• STATED TASK: Rewrite the rows starting at the one containing "Mai 2025 [link] (150, 382)" and ending at the one containing "Mai 2018 [link] (150, 703)", replacing "Dezember" with "December" and keeping everything else the same.

• SOURCE RECORDS:
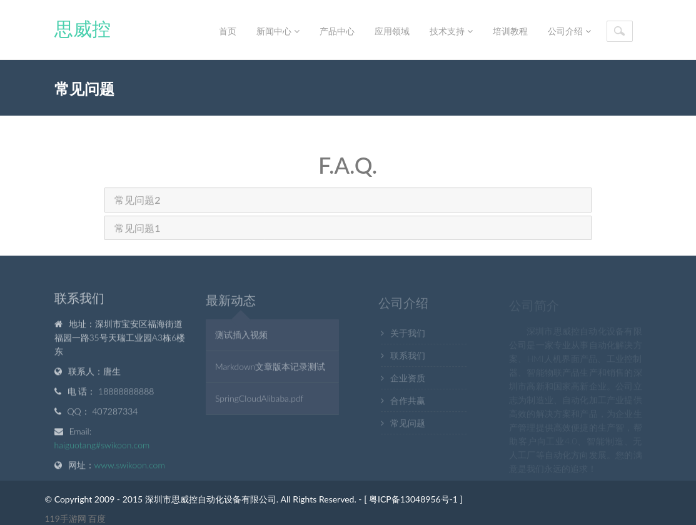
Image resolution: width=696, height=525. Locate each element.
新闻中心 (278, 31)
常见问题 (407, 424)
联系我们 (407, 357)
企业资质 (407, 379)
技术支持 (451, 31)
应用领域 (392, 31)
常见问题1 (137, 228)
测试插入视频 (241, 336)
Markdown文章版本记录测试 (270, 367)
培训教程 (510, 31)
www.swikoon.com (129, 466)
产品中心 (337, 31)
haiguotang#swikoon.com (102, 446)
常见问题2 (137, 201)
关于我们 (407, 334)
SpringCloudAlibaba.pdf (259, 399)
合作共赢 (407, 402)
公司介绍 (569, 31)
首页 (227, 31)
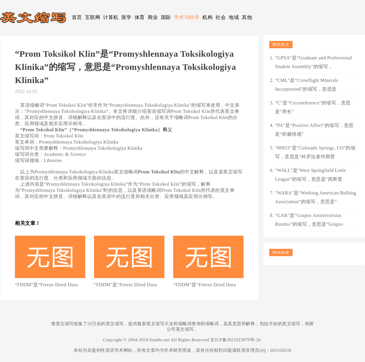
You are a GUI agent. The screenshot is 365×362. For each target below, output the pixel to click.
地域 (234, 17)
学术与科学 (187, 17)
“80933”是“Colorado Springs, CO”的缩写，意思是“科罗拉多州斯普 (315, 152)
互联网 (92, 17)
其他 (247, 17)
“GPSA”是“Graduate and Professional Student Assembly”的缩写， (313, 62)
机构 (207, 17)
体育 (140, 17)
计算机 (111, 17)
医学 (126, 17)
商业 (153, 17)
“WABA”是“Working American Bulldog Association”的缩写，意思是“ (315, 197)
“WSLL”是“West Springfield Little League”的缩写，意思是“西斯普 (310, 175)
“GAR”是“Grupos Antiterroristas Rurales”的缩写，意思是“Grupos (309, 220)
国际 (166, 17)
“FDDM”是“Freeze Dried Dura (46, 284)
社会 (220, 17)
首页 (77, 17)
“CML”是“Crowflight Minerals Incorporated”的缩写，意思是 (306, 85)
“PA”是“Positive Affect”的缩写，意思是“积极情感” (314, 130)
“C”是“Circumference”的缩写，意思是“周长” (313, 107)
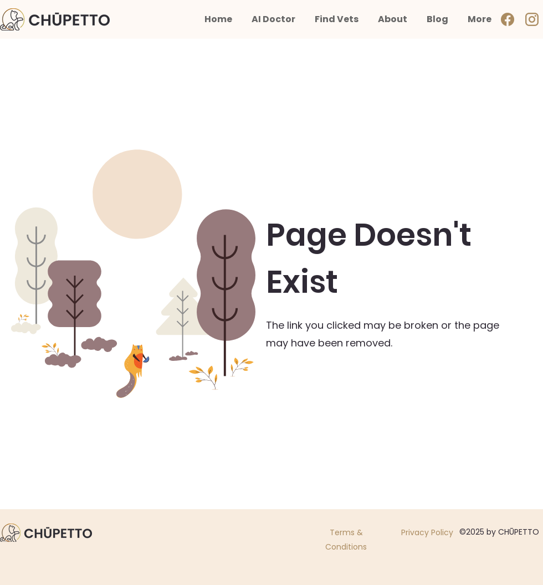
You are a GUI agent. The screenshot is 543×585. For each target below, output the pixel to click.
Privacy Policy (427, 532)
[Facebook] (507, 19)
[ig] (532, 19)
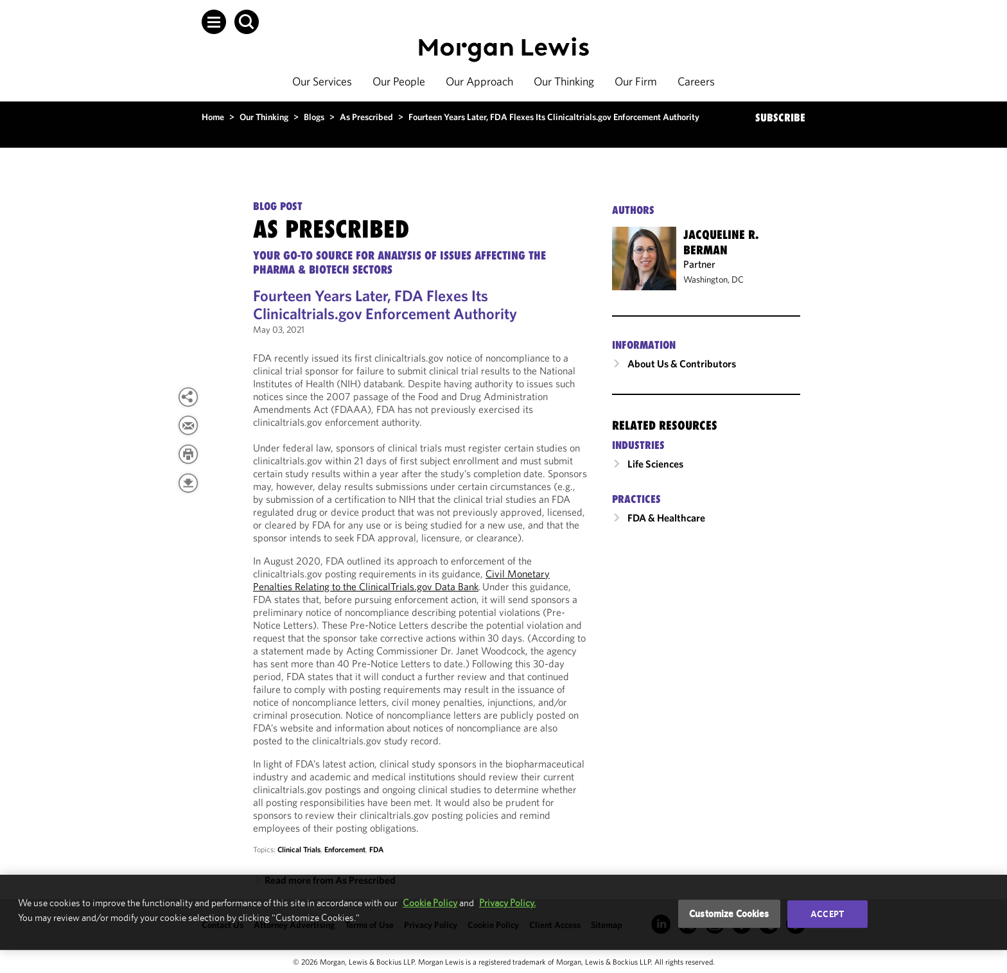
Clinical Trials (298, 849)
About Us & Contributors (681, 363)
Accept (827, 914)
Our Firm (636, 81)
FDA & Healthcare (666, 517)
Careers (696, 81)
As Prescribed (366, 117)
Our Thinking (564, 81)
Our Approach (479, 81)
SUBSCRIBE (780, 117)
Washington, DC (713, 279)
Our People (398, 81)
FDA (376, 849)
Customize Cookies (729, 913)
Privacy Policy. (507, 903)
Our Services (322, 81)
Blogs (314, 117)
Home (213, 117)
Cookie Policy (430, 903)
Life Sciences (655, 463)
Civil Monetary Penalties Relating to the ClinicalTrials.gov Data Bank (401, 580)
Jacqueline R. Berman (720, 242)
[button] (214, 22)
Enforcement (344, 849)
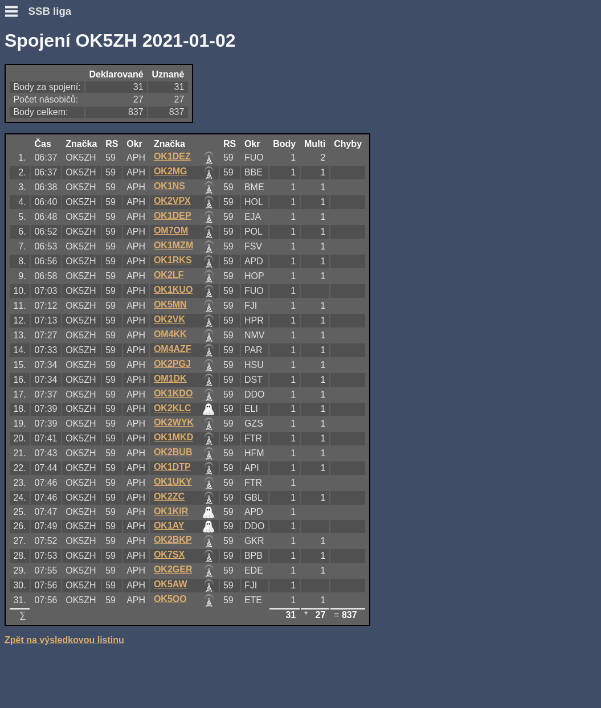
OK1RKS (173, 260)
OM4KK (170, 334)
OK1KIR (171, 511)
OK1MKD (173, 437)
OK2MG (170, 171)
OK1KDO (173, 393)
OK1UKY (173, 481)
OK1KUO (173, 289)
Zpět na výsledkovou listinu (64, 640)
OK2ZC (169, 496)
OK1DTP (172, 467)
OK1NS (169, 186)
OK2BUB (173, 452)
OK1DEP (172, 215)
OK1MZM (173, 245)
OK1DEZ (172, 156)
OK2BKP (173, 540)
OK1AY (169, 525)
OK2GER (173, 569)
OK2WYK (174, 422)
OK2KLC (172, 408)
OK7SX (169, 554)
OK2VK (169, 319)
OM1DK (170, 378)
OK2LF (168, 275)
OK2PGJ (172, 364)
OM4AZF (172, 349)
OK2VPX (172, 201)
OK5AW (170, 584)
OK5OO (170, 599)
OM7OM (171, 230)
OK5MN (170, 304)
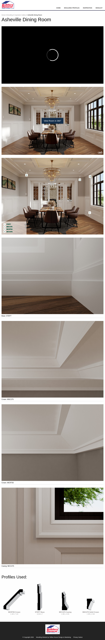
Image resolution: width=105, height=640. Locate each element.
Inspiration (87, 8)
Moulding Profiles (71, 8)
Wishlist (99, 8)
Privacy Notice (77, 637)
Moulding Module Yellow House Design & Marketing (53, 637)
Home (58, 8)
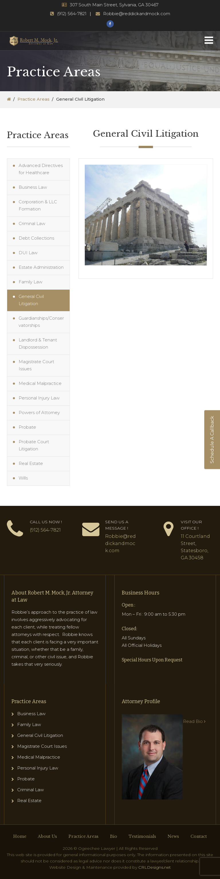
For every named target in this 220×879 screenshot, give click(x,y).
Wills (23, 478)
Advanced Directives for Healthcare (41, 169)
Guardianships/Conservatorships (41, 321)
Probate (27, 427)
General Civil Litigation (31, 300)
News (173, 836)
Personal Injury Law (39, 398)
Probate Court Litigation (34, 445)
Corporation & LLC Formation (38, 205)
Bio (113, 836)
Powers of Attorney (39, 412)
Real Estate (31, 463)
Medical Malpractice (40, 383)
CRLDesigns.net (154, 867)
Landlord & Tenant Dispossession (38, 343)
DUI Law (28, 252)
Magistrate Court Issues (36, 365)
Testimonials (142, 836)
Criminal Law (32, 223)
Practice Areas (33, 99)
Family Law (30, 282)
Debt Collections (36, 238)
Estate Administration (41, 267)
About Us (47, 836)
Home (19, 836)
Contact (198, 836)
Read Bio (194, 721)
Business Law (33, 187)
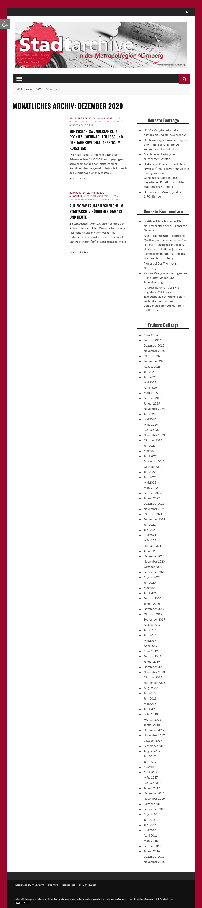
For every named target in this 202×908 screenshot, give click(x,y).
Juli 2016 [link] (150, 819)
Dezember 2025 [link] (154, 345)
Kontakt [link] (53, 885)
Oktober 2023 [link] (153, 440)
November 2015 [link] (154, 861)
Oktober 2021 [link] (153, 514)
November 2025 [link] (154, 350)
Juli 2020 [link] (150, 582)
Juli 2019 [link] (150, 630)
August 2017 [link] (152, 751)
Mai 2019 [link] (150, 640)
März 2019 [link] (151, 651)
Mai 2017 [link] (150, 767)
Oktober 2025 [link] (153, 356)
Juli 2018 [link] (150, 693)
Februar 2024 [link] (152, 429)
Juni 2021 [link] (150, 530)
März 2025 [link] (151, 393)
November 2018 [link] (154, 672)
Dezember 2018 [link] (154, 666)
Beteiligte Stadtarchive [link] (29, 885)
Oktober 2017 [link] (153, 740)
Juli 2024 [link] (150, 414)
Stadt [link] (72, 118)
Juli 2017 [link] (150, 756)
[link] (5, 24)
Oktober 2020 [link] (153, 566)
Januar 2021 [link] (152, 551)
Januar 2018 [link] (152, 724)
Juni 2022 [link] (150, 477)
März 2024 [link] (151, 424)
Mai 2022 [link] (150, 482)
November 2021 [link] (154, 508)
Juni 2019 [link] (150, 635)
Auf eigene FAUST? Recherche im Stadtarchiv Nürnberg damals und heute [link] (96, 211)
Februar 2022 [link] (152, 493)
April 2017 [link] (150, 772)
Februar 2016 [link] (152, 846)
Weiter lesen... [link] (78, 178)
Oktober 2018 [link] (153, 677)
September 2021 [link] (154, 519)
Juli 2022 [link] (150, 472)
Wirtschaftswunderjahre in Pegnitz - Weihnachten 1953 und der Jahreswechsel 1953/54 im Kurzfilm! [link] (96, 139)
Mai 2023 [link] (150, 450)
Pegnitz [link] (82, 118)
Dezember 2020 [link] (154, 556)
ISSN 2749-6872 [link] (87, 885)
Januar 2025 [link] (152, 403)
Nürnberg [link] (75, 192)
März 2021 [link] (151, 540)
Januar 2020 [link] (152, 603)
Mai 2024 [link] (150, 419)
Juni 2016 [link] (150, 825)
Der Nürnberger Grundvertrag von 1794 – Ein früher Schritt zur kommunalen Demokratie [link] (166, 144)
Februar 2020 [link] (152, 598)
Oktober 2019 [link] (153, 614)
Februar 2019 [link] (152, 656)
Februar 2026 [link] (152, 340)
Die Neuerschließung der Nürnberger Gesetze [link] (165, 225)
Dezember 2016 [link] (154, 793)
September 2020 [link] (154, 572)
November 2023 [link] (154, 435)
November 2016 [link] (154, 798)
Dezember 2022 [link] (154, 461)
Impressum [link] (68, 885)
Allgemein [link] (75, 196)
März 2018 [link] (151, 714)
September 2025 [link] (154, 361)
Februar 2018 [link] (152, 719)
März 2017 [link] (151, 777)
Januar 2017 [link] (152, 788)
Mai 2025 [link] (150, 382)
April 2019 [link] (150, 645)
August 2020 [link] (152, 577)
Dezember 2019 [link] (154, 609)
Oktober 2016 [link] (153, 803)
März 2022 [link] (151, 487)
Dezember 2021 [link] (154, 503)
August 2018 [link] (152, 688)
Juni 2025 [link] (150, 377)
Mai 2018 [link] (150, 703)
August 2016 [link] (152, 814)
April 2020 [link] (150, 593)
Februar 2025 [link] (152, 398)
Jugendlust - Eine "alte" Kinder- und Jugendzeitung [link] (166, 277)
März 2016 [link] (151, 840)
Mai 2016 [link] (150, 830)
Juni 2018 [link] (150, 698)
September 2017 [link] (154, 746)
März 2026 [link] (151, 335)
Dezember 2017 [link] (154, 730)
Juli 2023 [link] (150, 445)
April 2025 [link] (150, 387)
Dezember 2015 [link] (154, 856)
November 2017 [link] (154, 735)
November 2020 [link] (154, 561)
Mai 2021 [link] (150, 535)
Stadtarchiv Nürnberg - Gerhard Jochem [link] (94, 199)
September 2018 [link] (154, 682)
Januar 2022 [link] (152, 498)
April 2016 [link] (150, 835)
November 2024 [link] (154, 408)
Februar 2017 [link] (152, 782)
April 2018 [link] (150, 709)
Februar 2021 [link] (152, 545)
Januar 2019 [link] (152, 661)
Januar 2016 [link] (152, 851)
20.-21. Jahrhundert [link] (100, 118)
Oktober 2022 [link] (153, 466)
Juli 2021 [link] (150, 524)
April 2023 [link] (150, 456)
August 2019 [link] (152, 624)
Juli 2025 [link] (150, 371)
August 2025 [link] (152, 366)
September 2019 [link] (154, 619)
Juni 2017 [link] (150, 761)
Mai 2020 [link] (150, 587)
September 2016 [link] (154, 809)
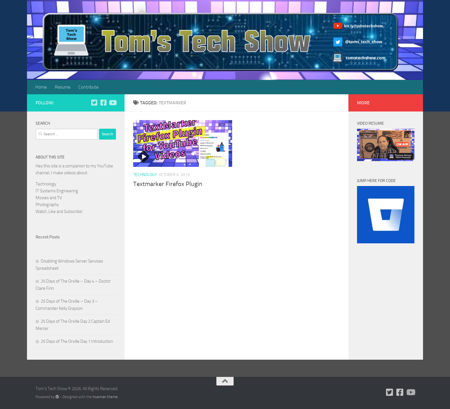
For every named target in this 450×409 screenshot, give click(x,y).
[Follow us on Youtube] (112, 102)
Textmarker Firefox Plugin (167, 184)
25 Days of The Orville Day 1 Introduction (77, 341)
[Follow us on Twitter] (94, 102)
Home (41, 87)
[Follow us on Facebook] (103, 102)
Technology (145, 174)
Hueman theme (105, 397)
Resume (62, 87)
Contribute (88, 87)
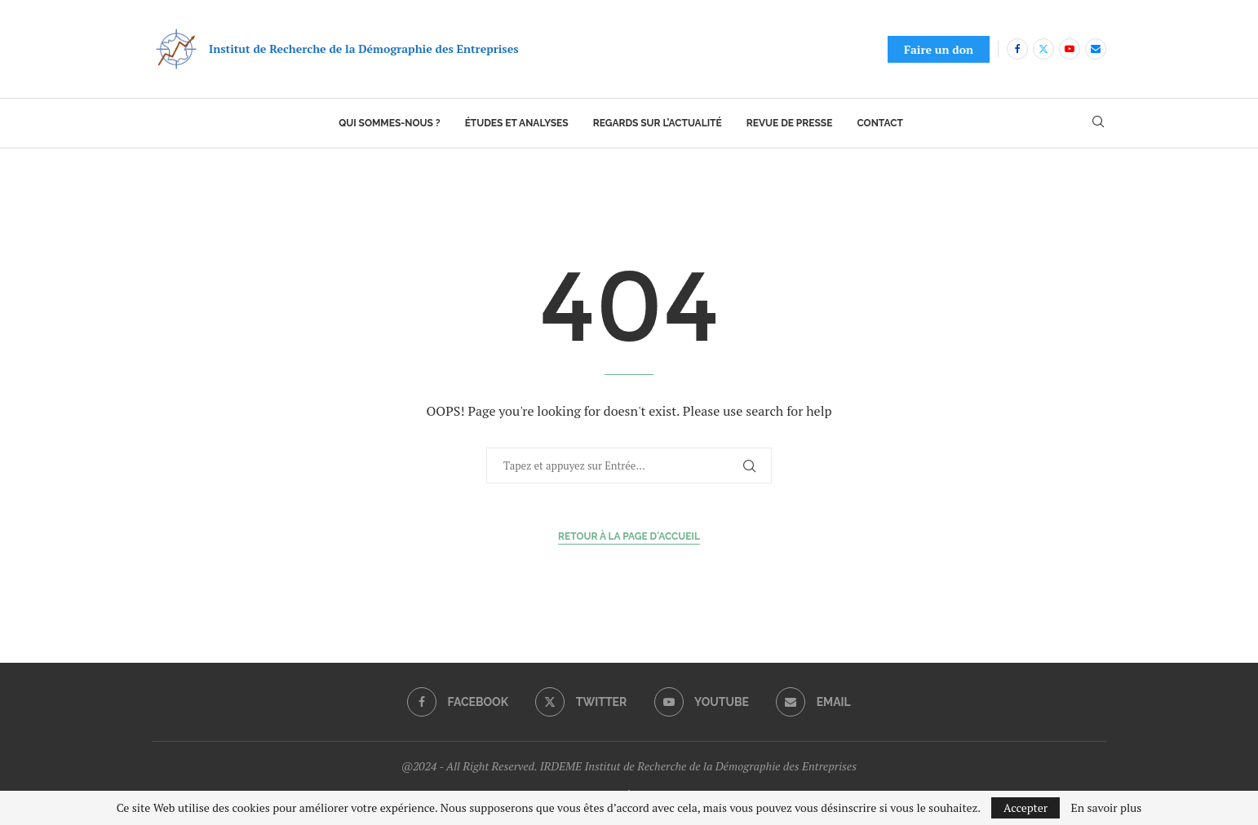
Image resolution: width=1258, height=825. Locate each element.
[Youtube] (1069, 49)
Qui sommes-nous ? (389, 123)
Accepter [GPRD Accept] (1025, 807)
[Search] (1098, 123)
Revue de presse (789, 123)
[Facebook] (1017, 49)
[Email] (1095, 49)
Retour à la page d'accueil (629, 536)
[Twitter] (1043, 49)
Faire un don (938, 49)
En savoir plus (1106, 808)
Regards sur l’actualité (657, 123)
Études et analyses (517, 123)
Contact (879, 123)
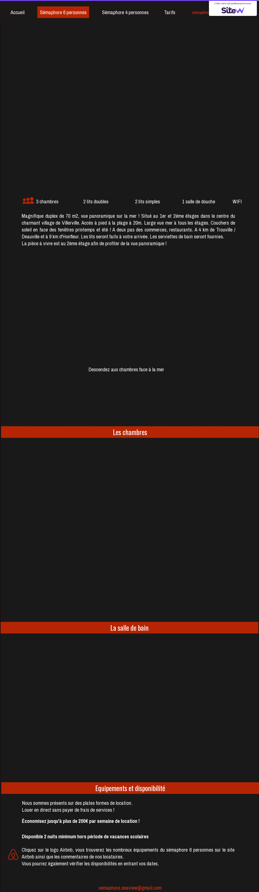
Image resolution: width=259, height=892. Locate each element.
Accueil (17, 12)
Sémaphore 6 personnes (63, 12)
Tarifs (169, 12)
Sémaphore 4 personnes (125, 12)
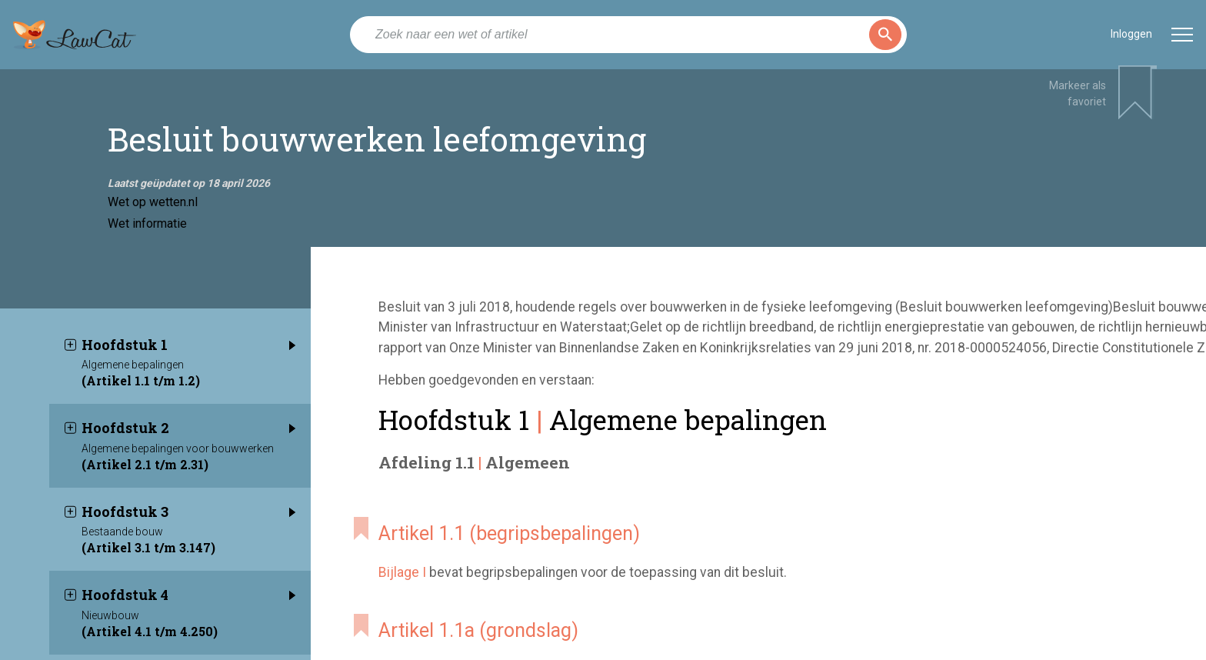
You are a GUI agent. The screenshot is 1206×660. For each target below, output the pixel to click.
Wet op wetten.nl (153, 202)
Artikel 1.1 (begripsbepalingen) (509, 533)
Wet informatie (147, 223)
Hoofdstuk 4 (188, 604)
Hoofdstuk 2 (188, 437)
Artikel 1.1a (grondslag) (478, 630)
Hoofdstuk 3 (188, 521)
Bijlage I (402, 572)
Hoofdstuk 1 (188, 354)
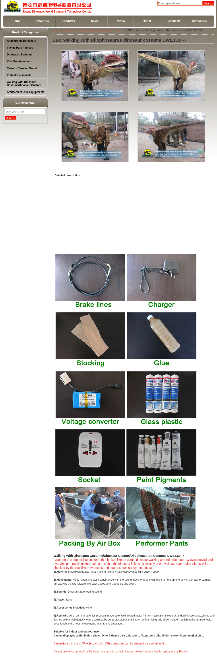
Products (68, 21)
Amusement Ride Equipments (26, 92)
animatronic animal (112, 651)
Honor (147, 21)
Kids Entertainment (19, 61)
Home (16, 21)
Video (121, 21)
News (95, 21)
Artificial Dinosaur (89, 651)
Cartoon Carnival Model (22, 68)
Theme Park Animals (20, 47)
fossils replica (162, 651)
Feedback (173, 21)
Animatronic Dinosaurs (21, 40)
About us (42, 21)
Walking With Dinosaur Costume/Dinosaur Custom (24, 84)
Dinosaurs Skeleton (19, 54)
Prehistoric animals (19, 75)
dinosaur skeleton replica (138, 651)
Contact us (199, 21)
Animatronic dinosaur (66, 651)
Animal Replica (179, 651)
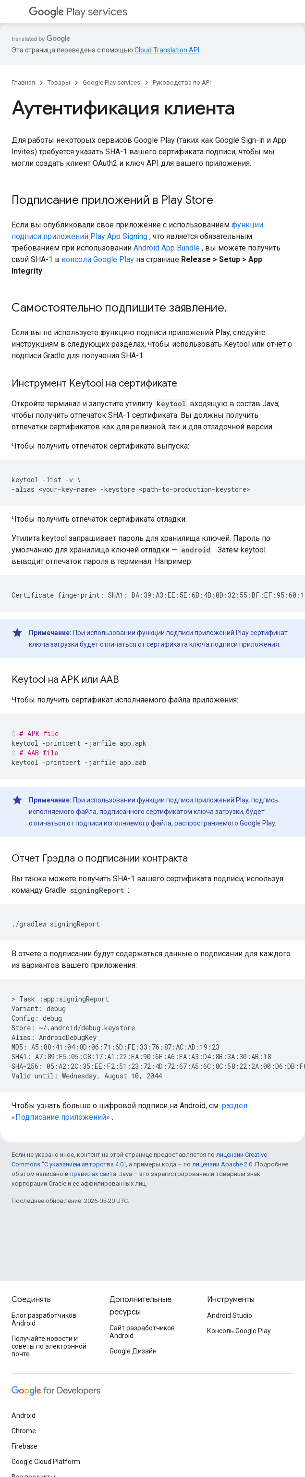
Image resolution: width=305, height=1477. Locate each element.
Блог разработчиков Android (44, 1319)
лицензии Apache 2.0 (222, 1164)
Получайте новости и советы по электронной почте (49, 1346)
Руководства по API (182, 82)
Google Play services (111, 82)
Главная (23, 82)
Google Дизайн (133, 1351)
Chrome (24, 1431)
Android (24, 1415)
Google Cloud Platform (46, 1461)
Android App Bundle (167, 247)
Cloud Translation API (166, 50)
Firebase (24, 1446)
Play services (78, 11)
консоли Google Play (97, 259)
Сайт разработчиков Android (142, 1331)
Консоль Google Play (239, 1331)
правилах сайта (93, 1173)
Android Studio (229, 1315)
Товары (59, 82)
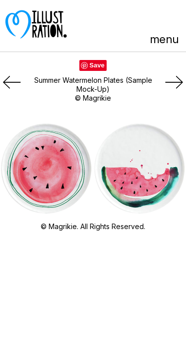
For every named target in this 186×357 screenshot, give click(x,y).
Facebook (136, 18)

• ANSWER TO THE TASK:
Mai 2025 [link] (150, 382)
April 2019 [link] (150, 645)
August 2020 [link] (152, 577)
December 2019 [link] (154, 609)
Oktober 2016 [link] (153, 803)
März 2022 [link] (151, 487)
December 2021 [link] (154, 503)
August 2018 [link] (152, 688)
Juni 2025 [link] (150, 377)
Mai 2018 [link] (150, 703)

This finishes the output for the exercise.